Problem description
Each entry needs to be copied exactly, with nothing left out.
▼
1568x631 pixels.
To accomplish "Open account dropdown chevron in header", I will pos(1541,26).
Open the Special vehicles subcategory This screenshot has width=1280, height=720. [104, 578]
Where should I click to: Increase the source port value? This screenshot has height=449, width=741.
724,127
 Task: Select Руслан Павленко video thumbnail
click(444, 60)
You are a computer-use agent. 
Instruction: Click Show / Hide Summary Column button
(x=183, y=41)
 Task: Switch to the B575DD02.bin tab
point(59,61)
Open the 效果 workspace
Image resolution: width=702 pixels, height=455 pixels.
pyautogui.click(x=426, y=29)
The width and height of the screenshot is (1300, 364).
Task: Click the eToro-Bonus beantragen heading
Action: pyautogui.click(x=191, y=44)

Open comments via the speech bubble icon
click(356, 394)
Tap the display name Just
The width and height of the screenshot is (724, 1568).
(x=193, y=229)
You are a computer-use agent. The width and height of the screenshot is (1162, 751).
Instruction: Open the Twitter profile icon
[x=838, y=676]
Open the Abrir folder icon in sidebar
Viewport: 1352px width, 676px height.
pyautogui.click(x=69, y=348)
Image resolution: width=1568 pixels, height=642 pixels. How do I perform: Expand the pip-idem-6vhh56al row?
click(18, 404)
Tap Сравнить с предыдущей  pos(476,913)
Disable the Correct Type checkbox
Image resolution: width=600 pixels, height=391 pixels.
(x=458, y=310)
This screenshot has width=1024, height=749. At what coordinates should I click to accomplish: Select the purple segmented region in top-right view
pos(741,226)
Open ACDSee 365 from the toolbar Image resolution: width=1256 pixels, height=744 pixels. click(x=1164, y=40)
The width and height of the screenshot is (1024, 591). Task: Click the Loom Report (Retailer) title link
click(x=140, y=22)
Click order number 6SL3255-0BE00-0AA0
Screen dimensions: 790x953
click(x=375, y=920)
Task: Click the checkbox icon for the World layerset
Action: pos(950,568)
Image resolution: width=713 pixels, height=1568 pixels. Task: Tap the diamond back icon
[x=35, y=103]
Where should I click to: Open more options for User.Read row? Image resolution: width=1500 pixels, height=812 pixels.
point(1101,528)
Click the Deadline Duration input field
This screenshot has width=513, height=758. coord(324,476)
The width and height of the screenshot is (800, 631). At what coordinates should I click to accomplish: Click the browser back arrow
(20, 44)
▲
Your response
1568x631 pixels.
To accomplish "Open account dropdown chevron in header", I will pos(1541,26).
Open the Special vehicles subcategory This screenshot has width=1280, height=720. [104, 578]
Where should I click to: Increase the source port value? This screenshot has height=449, width=741.
724,127
 Task: Select Руслан Павленко video thumbnail
click(444, 60)
You are a computer-use agent. 
Instruction: Click Show / Hide Summary Column button
(x=183, y=41)
 Task: Switch to the B575DD02.bin tab
point(59,61)
Open the 效果 workspace
Image resolution: width=702 pixels, height=455 pixels.
pyautogui.click(x=426, y=29)
The width and height of the screenshot is (1300, 364).
Task: Click the eToro-Bonus beantragen heading
Action: pyautogui.click(x=191, y=44)

Open comments via the speech bubble icon
click(356, 394)
Tap the display name Just
The width and height of the screenshot is (724, 1568).
(x=193, y=229)
You are a computer-use agent. The width and height of the screenshot is (1162, 751).
Instruction: Open the Twitter profile icon
[x=838, y=676]
Open the Abrir folder icon in sidebar
Viewport: 1352px width, 676px height.
pyautogui.click(x=69, y=348)
Image resolution: width=1568 pixels, height=642 pixels. How do I perform: Expand the pip-idem-6vhh56al row?
click(18, 404)
Tap Сравнить с предыдущей  pos(476,913)
Disable the Correct Type checkbox
Image resolution: width=600 pixels, height=391 pixels.
(x=458, y=310)
This screenshot has width=1024, height=749. At what coordinates should I click to accomplish: Select the purple segmented region in top-right view
pos(741,226)
Open ACDSee 365 from the toolbar Image resolution: width=1256 pixels, height=744 pixels. click(x=1164, y=40)
The width and height of the screenshot is (1024, 591). Task: Click the Loom Report (Retailer) title link
click(x=140, y=22)
Click order number 6SL3255-0BE00-0AA0
Screen dimensions: 790x953
click(x=375, y=920)
Task: Click the checkbox icon for the World layerset
Action: pos(950,568)
Image resolution: width=713 pixels, height=1568 pixels. Task: Tap the diamond back icon
[x=35, y=103]
Where should I click to: Open more options for User.Read row? Image resolution: width=1500 pixels, height=812 pixels.
point(1101,528)
Click the Deadline Duration input field
This screenshot has width=513, height=758. coord(324,476)
The width and height of the screenshot is (800, 631). At what coordinates should I click to accomplish: Click the browser back arrow
(20, 44)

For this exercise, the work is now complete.